● Available data
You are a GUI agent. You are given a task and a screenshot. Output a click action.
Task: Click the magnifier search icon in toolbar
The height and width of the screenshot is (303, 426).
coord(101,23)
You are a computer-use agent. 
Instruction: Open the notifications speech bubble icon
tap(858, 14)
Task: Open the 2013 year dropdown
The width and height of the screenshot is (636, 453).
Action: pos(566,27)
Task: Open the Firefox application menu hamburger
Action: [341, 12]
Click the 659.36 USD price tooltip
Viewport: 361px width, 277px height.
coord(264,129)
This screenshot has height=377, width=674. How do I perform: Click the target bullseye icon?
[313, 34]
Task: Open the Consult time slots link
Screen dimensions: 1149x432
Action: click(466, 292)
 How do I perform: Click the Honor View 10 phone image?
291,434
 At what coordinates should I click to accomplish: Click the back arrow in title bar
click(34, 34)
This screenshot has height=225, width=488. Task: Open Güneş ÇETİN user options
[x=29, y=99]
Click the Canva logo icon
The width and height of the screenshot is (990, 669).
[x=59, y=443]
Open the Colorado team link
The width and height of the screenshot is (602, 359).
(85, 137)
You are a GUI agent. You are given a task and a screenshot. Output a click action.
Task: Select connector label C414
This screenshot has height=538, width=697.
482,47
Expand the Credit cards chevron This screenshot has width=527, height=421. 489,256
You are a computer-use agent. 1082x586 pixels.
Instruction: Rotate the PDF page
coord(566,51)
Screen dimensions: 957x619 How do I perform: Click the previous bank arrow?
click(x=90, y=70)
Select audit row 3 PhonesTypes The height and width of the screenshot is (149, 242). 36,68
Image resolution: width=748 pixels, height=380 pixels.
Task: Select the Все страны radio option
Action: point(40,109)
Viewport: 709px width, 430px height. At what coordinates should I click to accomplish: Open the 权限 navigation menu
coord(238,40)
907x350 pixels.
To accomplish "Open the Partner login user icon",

● Description of the task
Make an exact transcription of the entries.

● Solution below
You are a GUI agent. You are given a task and a screenshot. Output a click action.
Task: Click the magnifier search icon in toolbar
The height and width of the screenshot is (303, 426).
coord(101,23)
You are a computer-use agent. 
Instruction: Open the notifications speech bubble icon
tap(858, 14)
Task: Open the 2013 year dropdown
The width and height of the screenshot is (636, 453).
Action: pos(566,27)
Task: Open the Firefox application menu hamburger
Action: [341, 12]
Click the 659.36 USD price tooltip
Viewport: 361px width, 277px height.
coord(264,129)
This screenshot has height=377, width=674. How do I perform: Click the target bullseye icon?
[313, 34]
Task: Open the Consult time slots link
Screen dimensions: 1149x432
Action: click(466, 292)
 How do I perform: Click the Honor View 10 phone image?
291,434
 At what coordinates should I click to accomplish: Click the back arrow in title bar
click(34, 34)
This screenshot has height=225, width=488. Task: Open Güneş ÇETİN user options
[x=29, y=99]
Click the Canva logo icon
The width and height of the screenshot is (990, 669).
[x=59, y=443]
Open the Colorado team link
The width and height of the screenshot is (602, 359).
(85, 137)
You are a GUI agent. You are given a task and a screenshot. Output a click action.
Task: Select connector label C414
This screenshot has height=538, width=697.
482,47
Expand the Credit cards chevron This screenshot has width=527, height=421. 489,256
You are a computer-use agent. 1082x586 pixels.
Instruction: Rotate the PDF page
coord(566,51)
Screen dimensions: 957x619 How do I perform: Click the previous bank arrow?
click(x=90, y=70)
Select audit row 3 PhonesTypes The height and width of the screenshot is (149, 242). 36,68
Image resolution: width=748 pixels, height=380 pixels.
Task: Select the Все страны radio option
Action: point(40,109)
Viewport: 709px width, 430px height. At what coordinates should I click to accomplish: Open the 权限 navigation menu
coord(238,40)
907x350 pixels.
To accomplish "Open the Partner login user icon",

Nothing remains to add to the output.